Stored data entries:
- Opening Delimiter -
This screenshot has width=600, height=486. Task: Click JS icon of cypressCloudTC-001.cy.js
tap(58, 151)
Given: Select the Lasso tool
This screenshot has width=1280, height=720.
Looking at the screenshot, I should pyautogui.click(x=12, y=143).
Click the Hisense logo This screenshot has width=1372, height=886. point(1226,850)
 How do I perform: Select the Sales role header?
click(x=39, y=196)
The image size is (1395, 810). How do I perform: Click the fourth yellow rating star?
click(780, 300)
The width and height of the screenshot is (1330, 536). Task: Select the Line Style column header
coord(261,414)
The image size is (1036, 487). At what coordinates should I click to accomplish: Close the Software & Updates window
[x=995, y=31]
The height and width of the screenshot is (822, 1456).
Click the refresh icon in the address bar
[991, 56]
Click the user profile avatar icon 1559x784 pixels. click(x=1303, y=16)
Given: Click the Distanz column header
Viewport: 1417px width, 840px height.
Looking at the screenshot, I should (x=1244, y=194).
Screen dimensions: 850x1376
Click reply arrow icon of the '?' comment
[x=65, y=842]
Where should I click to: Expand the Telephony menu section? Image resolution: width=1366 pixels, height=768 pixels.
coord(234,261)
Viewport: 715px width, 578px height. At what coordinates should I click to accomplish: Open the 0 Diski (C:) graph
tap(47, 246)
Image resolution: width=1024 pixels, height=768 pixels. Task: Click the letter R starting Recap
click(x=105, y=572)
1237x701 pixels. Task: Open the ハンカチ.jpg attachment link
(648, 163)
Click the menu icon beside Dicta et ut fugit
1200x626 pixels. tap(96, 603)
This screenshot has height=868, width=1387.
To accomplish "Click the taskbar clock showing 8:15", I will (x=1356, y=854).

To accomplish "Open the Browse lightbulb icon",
- Closing Delimiter -
Reproduce the records above exactly, from the first line through the line containing "Click the Hisense", and output nothing else.

This screenshot has width=600, height=486. Task: Click JS icon of cypressCloudTC-001.cy.js
tap(58, 151)
Given: Select the Lasso tool
This screenshot has width=1280, height=720.
Looking at the screenshot, I should pyautogui.click(x=12, y=143).
Click the Hisense logo This screenshot has width=1372, height=886. point(1226,850)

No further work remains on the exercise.